- [WORK REQUEST] Scan the listing below and copy each line holding the word "agent".

= = = = =

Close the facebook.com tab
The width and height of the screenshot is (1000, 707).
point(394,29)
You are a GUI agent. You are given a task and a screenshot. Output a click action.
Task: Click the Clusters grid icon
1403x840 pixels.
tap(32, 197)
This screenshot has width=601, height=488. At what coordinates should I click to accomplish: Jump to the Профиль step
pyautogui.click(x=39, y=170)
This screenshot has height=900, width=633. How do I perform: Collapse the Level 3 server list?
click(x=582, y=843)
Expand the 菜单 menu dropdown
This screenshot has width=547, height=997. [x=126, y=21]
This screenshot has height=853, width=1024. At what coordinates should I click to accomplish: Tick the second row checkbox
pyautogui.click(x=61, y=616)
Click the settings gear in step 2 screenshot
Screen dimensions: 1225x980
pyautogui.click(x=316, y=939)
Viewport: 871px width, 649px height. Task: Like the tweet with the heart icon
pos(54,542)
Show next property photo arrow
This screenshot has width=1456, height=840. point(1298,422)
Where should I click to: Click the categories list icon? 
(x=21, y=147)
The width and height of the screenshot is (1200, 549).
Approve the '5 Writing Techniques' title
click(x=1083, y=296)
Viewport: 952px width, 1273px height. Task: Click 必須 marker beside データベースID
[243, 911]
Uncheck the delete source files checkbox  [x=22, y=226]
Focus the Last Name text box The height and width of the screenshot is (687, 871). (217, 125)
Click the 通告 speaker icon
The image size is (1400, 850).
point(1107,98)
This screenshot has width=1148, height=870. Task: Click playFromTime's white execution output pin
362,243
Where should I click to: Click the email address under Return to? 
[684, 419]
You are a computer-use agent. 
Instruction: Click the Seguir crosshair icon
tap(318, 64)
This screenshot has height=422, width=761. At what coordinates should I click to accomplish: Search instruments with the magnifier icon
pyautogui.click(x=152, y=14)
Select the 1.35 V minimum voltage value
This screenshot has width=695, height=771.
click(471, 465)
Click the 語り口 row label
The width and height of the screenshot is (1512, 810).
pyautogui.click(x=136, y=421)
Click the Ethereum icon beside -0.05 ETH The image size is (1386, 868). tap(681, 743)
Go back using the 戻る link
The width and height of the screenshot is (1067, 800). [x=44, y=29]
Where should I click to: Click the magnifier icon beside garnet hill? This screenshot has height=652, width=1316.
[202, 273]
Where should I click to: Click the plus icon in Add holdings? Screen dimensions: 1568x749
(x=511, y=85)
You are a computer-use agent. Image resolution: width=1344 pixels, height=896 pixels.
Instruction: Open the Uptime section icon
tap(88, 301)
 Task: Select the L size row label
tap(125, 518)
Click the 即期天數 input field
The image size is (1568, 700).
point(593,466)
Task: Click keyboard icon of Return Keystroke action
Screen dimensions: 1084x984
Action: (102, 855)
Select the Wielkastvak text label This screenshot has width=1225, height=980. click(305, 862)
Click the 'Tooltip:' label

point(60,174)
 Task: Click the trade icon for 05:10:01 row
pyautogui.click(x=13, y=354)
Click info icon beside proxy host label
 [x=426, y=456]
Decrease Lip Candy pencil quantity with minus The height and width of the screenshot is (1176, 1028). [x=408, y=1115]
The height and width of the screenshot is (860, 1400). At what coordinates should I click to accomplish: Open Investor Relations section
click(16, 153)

= = = = =

- [SOLUTION FOR THIS TASK]
You are a GUI agent. You are given a task and a screenshot. Output a click action.
You are a computer-use agent. 
You are a computer-use agent. Image resolution: width=1344 pixels, height=896 pixels.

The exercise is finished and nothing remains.